Ogni anno, milioni di americani si rimboccano fedelmente le maniche per un esame del sangue che misura l'LDL, il cosiddetto colesterolo "cattivo". Ma una nuova ricerca della Northwestern Medicine suggerisce che un altro test potrebbe essere più efficace nell'identificare chi dovrebbe davvero farsi prendere dal panico per infarti e ictus.

Lo studio, pubblicato su JAMA, ha scoperto che misurare l'apolipoproteina B (apoB) era più efficace del monitoraggio dell'LDL o del colesterolo non-HDL nel decidere se intensificare la terapia ipocolesterolemizzante - incluse statine e altri farmaci. "Abbiamo scoperto che il test apoB per intensificare i farmaci ipocolesterolemizzanti prevenirebbe più infarti e ictus rispetto alla pratica attuale, e che questi benefici per la salute sono stati raggiunti a un costo che rappresenta un buon valore per i pagatori sanitari statunitensi", ha affermato l'autore principale Ciaran Kohli-Lynch, professore assistente di medicina preventiva presso la Feinberg School of Medicine della Northwestern University.

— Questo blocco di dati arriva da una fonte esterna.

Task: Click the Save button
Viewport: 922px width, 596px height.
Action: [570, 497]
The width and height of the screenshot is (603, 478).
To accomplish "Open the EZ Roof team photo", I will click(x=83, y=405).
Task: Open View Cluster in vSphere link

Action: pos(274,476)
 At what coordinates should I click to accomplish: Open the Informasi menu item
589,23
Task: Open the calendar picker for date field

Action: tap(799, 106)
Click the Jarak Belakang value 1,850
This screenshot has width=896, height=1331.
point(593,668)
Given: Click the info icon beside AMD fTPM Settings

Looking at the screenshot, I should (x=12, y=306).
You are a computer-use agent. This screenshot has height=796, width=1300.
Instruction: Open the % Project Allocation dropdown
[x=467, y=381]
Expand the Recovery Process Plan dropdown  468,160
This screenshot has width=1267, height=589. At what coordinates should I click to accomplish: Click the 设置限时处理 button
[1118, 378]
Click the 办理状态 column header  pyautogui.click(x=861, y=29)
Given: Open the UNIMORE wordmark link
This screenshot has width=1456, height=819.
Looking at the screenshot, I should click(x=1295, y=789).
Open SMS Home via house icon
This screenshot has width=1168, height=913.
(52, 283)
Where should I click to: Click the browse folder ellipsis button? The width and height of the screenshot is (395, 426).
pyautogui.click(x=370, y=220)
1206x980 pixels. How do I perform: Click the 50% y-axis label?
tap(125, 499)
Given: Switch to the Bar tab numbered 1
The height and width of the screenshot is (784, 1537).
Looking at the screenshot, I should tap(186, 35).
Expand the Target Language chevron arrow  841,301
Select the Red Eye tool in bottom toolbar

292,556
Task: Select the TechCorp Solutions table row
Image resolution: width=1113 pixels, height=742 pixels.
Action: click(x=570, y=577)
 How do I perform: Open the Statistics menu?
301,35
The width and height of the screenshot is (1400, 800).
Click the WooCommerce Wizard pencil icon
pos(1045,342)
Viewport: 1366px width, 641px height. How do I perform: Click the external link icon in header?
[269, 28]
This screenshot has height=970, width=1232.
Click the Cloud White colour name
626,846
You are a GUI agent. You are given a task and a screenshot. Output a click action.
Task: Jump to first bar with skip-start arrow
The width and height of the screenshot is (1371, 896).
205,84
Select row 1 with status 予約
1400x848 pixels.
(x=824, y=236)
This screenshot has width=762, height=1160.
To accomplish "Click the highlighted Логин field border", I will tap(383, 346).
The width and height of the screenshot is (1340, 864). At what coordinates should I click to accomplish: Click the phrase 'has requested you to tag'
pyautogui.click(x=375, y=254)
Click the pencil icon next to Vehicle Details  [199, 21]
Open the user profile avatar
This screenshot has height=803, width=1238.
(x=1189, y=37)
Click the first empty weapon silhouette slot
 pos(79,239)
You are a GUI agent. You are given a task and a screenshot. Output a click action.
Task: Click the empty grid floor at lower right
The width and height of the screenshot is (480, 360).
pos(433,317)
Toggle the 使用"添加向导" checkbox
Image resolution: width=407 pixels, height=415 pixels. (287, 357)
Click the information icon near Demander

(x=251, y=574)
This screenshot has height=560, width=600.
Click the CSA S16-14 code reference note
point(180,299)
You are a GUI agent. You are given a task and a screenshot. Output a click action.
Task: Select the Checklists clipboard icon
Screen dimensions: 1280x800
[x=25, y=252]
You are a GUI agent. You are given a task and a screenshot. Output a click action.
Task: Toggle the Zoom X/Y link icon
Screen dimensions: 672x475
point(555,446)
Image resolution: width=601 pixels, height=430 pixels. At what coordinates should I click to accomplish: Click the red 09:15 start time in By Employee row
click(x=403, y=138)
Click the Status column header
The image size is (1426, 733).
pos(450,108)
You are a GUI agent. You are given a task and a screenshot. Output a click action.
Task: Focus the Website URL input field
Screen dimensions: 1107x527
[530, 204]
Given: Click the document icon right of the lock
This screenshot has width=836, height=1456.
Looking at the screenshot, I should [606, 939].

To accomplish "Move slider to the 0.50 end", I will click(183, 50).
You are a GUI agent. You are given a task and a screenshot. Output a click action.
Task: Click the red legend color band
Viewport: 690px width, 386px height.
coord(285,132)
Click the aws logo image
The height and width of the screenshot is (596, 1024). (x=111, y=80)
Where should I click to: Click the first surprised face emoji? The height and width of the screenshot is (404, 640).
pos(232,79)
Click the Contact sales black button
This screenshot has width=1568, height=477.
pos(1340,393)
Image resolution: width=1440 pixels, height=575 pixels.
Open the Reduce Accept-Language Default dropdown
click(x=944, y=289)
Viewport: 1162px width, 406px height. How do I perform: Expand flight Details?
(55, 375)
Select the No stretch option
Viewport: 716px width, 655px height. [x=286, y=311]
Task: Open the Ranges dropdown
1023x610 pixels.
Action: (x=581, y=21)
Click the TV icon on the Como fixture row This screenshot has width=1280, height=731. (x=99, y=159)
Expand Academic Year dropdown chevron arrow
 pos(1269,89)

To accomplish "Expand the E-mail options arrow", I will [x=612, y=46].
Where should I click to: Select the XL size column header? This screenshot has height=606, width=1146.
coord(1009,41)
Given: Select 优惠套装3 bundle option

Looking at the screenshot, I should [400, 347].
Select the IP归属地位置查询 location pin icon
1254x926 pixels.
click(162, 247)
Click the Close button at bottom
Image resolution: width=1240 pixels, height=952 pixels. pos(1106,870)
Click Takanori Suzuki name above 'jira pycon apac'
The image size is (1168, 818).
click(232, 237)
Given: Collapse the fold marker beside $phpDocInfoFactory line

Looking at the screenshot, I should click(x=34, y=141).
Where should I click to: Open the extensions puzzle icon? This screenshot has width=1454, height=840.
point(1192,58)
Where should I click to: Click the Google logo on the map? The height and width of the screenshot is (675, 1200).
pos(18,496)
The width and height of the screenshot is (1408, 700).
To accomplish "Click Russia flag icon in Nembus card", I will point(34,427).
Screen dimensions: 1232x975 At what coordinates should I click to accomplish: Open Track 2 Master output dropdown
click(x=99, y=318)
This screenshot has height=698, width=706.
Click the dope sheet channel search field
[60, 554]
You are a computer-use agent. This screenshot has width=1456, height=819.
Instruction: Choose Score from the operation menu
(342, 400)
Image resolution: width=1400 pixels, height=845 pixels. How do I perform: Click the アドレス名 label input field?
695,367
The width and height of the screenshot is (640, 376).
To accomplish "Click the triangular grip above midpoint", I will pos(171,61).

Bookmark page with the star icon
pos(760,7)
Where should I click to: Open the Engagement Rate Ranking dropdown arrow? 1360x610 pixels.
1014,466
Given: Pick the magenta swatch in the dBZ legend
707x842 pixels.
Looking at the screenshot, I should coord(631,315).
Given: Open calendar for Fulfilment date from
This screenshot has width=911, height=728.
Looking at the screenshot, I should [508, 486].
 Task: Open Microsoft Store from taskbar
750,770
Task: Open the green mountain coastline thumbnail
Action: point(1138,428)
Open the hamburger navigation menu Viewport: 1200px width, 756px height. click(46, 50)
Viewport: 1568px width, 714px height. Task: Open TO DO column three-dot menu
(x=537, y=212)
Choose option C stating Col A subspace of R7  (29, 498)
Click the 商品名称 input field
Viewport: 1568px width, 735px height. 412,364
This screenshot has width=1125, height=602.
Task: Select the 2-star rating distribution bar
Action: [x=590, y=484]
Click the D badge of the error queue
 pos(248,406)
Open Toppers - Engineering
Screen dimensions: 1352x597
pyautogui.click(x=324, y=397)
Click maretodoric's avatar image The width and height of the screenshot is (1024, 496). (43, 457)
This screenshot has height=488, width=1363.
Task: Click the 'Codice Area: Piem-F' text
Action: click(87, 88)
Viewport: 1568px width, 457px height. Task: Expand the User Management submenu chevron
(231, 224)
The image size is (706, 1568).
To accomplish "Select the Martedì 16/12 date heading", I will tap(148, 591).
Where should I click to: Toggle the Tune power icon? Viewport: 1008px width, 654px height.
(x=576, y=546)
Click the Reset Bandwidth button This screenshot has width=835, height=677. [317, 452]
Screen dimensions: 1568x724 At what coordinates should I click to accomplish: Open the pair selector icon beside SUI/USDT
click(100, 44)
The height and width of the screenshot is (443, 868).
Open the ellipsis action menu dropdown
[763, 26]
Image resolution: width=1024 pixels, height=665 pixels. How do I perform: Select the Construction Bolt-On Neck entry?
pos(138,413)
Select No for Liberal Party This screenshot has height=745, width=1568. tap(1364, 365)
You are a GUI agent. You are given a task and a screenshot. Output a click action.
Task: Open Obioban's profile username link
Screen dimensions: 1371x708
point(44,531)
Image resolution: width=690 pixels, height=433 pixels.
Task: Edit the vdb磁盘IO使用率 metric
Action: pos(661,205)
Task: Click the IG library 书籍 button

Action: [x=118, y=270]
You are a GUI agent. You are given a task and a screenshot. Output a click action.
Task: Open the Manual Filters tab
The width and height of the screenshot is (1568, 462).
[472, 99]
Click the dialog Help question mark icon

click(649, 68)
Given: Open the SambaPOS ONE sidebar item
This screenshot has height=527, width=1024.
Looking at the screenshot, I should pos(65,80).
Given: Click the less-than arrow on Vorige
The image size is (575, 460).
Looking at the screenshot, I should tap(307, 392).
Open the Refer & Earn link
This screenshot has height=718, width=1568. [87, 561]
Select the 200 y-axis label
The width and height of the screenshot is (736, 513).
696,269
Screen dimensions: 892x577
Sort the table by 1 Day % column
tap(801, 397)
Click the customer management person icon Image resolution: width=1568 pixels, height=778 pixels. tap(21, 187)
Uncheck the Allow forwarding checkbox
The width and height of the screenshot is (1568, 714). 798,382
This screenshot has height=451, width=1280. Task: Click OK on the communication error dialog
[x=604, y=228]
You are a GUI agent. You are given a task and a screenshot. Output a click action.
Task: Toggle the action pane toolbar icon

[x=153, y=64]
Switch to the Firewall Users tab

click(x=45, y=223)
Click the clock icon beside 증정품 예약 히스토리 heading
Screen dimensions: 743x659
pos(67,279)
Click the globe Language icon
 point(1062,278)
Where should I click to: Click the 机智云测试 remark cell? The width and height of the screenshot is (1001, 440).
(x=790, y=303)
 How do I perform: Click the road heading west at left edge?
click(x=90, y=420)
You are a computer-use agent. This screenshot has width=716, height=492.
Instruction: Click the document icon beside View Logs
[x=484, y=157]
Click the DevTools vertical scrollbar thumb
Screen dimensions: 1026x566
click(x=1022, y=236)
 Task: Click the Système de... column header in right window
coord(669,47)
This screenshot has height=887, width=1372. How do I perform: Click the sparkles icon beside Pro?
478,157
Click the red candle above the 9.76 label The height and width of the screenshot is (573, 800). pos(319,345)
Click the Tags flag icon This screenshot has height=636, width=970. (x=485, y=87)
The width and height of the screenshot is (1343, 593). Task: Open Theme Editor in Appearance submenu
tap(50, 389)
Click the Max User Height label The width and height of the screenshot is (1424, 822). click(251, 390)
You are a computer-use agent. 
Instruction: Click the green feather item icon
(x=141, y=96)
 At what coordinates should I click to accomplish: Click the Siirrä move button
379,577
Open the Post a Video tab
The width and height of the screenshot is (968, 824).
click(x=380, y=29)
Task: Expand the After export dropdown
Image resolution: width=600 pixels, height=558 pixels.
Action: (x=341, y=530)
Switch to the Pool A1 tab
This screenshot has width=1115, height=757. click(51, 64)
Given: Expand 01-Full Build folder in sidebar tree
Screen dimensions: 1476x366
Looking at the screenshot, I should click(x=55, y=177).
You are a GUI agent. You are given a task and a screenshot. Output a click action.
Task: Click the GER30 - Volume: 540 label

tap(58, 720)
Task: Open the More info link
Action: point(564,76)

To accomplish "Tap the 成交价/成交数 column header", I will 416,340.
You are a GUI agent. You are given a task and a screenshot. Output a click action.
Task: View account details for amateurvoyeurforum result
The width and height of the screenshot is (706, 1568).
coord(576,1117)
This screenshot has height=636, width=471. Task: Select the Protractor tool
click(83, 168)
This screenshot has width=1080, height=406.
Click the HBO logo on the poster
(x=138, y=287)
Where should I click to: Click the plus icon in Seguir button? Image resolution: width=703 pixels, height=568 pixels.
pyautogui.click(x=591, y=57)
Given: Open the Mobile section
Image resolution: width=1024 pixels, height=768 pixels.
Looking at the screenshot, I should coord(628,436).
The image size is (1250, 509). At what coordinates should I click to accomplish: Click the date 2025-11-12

Le malattie cardiache rimangono la principale causa di morte negli Stati Uniti, perché le minuscole particelle che trasportano il colesterolo hanno la brutta abitudine di rimanere intrappolate nelle pareti arteriose e formare placche che restringono il flusso sanguigno. I medici hanno a lungo fatto affidamento sui livelli di LDL e colesterolo non-HDL, ma questi test non catturano appieno il rischio. L'apoB, d'altra parte, conta il numero totale di particelle dannose - rendendolo un indicatore più diretto di chi è nei guai.

Il problema? L'apoB richiede generalmente un esame del sangue aggiuntivo, il che significa più costi e disagi. Così il team di ricerca ha creato una simulazione al computer di 250.000 adulti statunitensi idonei per le statine ma senza malattie cardiovascolari esistenti, confrontando tre strategie di trattamento: una guidata dai target di apoB, una dai target di non-HDL e una dai target di LDL. Il risultato? L'apoB ha costantemente superato le altre, prevenendo più eventi cardiovascolari e dimostrandosi conveniente nell'arco della vita.

I risultati arrivano proprio mentre i medici hanno più farmaci ipocolesterolemizzanti che mai, e l'American Heart Association ha recentemente aggiornato le linee guida per raccomandare di iniziare la terapia in età più giovane. "Ciò significa che è sempre più importante identificare con precisione chi trarrebbe maggior beneficio da un trattamento intensivo", ha detto Kohli-Lynch. Quindi forse è il momento di chiedere al medico il test apoB - prima che le vostre arterie organizzino una festa di placche.